Depois de não gostar, a moça vai se deparar com uma porção de propaganda feminista que diz que, se não foi bom, é estupro. Por aí se entende por que tem tanta denúncia de assédio em meios progressistas: o consentimento não é claro nem para a mulher, que de fato faz coisas que não queria fazer.

Outra resposta possível a essa situação é, percebendo que não gosta e se recusando a repetir, a moça concluir que há algo de errado consigo. Foi o que fez provisoriamente Bruna Marquezine (1995). No podcast da supracitada Giovanna Ewbank, ela explicou que não podia estar no “surubão de Noronha” porque estava numa fase em que acreditava ser assexual. Mas depois passou. Explicou-se assim: “Acho que porque eu via minhas amigas falando muito e alguns até me cobrando ‘pelo amor de Deus, se eu tivesse a sua idade e seu corpo, eu ia estar dando para meio Rio de Janeiro’. Eu falava ‘gente, não quero. Não quero mesmo’. Foi um processo de me preencher mesmo, me sentir inteira e me sentir atraente de novo, suficiente de novo e me interessar pelas pessoas. Tem uma coisa de parceiros e estar mais à vontade comigo. Então, tá mais a vontade na cama, para falar o que eu quero, o que eu gosto. Aí, ficou um pouco mais divertido e passou sua fase.” Por aí se vê qual é a concepção de normalidade dela, que até então teve um longo namoro sem que se falasse em casamento.

Com a ideologia de gênero, inventou-se a assexualidade; é a letra A de LGBTQIA. Se uma menina normal vê pornô, acha que sexo é aquilo e, por conseguinte, acha que aquilo não é pra ela, conclui que pertence à comunidade LGBTQIA como assexual. Como tudo nessa ideologia é “espectro”, os ativistas inventaram a demissexualidade (sic), e a associação dos assexuais caracterizou essa peculiar orientação sexual como a necessidade de ter vínculo emocional para ter atração sexual. Ou seja, uma descrição de uma mulher normal é, agora, a descrição de uma LGBTQIA. Poderia ser só uma associação de esquisitões, mas vemos que Bruna Marquezine tem a mesma concepção de mulher normal que eles. E, como mostra a matéria do The Guardian, milhares passaram a se identificar como demissexuais após o termo surgir na internet em 2006.

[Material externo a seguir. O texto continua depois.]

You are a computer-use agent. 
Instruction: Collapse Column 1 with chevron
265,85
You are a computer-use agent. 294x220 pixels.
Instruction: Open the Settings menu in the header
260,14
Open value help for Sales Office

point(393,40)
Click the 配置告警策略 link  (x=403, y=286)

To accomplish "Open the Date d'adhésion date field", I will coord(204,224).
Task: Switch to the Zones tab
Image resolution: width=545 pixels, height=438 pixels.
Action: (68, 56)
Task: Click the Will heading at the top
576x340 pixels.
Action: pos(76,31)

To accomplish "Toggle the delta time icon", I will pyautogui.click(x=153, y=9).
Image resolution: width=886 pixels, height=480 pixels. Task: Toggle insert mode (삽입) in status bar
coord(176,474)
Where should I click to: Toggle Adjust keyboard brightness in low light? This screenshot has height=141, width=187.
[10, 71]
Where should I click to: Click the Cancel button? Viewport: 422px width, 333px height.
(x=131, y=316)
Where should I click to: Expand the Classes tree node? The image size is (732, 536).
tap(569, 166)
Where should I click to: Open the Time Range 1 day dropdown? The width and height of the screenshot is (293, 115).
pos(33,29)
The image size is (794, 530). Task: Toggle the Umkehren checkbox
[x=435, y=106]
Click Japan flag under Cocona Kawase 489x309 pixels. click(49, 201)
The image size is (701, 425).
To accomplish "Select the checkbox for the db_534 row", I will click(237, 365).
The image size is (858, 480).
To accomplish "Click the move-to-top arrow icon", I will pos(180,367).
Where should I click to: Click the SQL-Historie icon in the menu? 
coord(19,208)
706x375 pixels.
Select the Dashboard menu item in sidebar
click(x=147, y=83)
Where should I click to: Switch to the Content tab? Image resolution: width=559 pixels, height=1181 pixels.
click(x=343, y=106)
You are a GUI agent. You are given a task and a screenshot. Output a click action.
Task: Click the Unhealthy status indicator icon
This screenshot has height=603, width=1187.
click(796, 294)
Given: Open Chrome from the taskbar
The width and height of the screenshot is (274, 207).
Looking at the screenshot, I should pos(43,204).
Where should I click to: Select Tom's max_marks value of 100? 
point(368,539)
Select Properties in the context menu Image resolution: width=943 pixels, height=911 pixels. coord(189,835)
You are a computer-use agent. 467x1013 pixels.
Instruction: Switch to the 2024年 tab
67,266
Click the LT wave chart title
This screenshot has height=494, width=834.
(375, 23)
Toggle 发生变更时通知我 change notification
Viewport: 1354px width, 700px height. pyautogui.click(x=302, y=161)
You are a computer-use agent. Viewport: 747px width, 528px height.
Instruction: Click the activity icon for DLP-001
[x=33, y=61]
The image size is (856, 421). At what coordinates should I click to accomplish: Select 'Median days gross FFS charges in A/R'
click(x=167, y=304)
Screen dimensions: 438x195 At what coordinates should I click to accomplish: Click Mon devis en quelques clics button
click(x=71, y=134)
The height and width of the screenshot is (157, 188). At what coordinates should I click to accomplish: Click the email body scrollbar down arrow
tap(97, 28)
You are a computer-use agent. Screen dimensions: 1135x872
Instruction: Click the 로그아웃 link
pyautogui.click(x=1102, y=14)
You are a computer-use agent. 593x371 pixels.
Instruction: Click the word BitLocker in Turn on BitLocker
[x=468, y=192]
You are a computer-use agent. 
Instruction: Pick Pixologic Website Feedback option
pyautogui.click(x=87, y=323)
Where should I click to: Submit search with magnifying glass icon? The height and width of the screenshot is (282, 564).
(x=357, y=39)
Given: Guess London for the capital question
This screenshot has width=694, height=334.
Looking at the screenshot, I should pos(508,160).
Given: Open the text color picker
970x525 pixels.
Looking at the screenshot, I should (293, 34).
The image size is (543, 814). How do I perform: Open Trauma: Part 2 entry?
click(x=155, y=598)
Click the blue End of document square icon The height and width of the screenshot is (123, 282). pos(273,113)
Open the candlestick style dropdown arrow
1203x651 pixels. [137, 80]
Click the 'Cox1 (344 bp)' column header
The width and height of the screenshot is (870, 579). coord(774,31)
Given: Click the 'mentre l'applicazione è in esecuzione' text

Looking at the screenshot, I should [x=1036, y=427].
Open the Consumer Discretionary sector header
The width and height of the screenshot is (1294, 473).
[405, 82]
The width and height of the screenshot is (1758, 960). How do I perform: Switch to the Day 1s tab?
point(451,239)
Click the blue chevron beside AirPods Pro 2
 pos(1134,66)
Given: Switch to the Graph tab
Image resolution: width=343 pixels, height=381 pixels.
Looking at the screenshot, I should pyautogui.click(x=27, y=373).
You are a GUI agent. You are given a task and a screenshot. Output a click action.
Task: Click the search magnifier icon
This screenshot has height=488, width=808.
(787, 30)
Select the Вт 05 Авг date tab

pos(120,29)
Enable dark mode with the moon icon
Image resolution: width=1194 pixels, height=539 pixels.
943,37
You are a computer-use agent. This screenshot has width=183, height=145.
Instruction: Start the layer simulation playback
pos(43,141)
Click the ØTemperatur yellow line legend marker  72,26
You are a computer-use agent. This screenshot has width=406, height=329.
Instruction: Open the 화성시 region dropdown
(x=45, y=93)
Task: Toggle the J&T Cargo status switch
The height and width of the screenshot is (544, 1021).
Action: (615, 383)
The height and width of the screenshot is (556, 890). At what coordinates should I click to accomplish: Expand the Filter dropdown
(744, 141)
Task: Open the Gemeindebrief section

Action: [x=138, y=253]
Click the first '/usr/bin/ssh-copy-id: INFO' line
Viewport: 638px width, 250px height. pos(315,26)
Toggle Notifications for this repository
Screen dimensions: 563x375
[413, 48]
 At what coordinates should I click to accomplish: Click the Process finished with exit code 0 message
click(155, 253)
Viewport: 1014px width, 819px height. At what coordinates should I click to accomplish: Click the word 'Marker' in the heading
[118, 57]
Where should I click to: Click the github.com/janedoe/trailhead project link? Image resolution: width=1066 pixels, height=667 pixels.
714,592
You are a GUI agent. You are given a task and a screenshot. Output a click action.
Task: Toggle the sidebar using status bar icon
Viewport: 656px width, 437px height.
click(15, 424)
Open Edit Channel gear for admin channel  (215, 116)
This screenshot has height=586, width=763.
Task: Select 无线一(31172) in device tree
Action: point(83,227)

É possível que por aí se entenda o aumento de relações lésbicas entre meninas que não são lésbicas. Ficar sem fazer sexo é feio, o celibatário (ou incel) é tratado como um terrorista potencial, e, como o pornô homem-mulher é recheado de bizarrices, resta fazer sexo entre meninas (mesmo não gostando), que pelo menos não machuca. O celibato só é possível, no progressismo, se for transformado numa identidade. A identidade “assexual” é só o começo. Com a moda trans, a menina pode rejeitar o próprio corpo e não querer ser mulher, sem sequer querer ser um homem. Escrevi aqui sobre Maia Kobabe, que cresceu lendo pornô gay e se considera uma pessoa assexual não-binária.

Moral da história? Não dê smartphone para criança e preste atenção às identidades reivindicadas pelos coleguinhas.